# Source data
---
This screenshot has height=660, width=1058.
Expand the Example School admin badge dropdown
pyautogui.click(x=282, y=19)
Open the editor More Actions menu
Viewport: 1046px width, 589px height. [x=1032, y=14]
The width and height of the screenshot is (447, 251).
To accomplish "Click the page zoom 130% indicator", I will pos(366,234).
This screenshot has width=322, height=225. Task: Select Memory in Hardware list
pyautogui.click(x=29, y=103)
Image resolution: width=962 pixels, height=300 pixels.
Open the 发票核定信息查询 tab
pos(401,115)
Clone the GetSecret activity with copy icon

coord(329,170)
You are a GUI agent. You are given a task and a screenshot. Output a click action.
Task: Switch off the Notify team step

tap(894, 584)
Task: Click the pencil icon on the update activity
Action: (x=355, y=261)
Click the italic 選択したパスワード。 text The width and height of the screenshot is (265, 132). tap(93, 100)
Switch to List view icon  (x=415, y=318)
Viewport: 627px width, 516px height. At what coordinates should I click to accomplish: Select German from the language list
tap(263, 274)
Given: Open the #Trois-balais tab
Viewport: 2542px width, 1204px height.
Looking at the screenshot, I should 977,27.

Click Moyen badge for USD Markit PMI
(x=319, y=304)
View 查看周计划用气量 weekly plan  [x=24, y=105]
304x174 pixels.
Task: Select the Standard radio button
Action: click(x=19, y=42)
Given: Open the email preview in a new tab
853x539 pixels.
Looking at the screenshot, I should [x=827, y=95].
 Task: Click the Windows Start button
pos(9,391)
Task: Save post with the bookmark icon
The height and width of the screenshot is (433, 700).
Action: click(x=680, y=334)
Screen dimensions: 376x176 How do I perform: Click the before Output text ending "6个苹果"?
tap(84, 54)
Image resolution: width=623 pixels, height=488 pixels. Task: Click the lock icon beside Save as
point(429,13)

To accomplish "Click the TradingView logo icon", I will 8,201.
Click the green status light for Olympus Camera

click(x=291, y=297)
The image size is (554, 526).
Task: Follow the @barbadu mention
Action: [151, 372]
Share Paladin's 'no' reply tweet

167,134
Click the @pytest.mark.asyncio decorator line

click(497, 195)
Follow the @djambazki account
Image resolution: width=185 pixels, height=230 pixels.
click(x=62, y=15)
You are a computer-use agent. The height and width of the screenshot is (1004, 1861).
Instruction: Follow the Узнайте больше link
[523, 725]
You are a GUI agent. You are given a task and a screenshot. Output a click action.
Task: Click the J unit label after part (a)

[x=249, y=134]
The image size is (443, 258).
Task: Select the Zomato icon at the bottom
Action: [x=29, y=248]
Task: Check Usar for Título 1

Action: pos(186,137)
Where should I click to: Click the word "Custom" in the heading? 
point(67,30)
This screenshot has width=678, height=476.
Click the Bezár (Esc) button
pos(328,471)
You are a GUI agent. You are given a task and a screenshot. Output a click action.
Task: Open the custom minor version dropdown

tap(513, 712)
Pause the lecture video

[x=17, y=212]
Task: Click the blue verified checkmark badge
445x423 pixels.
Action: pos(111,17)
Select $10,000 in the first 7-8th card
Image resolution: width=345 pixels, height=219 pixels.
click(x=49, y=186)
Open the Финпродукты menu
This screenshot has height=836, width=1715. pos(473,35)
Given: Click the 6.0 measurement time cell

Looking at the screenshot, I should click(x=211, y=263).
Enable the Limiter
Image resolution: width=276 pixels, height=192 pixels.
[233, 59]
---
# What is expected
Print the records above verbatim, every line of them.

# Reply
This screenshot has height=660, width=1058.
Expand the Example School admin badge dropdown
pyautogui.click(x=282, y=19)
Open the editor More Actions menu
Viewport: 1046px width, 589px height. [x=1032, y=14]
The width and height of the screenshot is (447, 251).
To accomplish "Click the page zoom 130% indicator", I will pos(366,234).
This screenshot has width=322, height=225. Task: Select Memory in Hardware list
pyautogui.click(x=29, y=103)
Image resolution: width=962 pixels, height=300 pixels.
Open the 发票核定信息查询 tab
pos(401,115)
Clone the GetSecret activity with copy icon

coord(329,170)
You are a GUI agent. You are given a task and a screenshot. Output a click action.
Task: Switch off the Notify team step

tap(894, 584)
Task: Click the pencil icon on the update activity
Action: (x=355, y=261)
Click the italic 選択したパスワード。 text The width and height of the screenshot is (265, 132). tap(93, 100)
Switch to List view icon  (x=415, y=318)
Viewport: 627px width, 516px height. At what coordinates should I click to accomplish: Select German from the language list
tap(263, 274)
Given: Open the #Trois-balais tab
Viewport: 2542px width, 1204px height.
Looking at the screenshot, I should 977,27.

Click Moyen badge for USD Markit PMI
(x=319, y=304)
View 查看周计划用气量 weekly plan  [x=24, y=105]
304x174 pixels.
Task: Select the Standard radio button
Action: click(x=19, y=42)
Given: Open the email preview in a new tab
853x539 pixels.
Looking at the screenshot, I should [x=827, y=95].
 Task: Click the Windows Start button
pos(9,391)
Task: Save post with the bookmark icon
The height and width of the screenshot is (433, 700).
Action: click(x=680, y=334)
Screen dimensions: 376x176 How do I perform: Click the before Output text ending "6个苹果"?
tap(84, 54)
Image resolution: width=623 pixels, height=488 pixels. Task: Click the lock icon beside Save as
point(429,13)

To accomplish "Click the TradingView logo icon", I will 8,201.
Click the green status light for Olympus Camera

click(x=291, y=297)
The image size is (554, 526).
Task: Follow the @barbadu mention
Action: [151, 372]
Share Paladin's 'no' reply tweet

167,134
Click the @pytest.mark.asyncio decorator line

click(497, 195)
Follow the @djambazki account
Image resolution: width=185 pixels, height=230 pixels.
click(x=62, y=15)
You are a computer-use agent. The height and width of the screenshot is (1004, 1861).
Instruction: Follow the Узнайте больше link
[523, 725]
You are a GUI agent. You are given a task and a screenshot. Output a click action.
Task: Click the J unit label after part (a)

[x=249, y=134]
The image size is (443, 258).
Task: Select the Zomato icon at the bottom
Action: [x=29, y=248]
Task: Check Usar for Título 1

Action: pos(186,137)
Where should I click to: Click the word "Custom" in the heading? 
point(67,30)
This screenshot has width=678, height=476.
Click the Bezár (Esc) button
pos(328,471)
You are a GUI agent. You are given a task and a screenshot. Output a click action.
Task: Open the custom minor version dropdown

tap(513, 712)
Pause the lecture video

[x=17, y=212]
Task: Click the blue verified checkmark badge
445x423 pixels.
Action: pos(111,17)
Select $10,000 in the first 7-8th card
Image resolution: width=345 pixels, height=219 pixels.
click(x=49, y=186)
Open the Финпродукты menu
This screenshot has height=836, width=1715. pos(473,35)
Given: Click the 6.0 measurement time cell

Looking at the screenshot, I should click(x=211, y=263).
Enable the Limiter
Image resolution: width=276 pixels, height=192 pixels.
[233, 59]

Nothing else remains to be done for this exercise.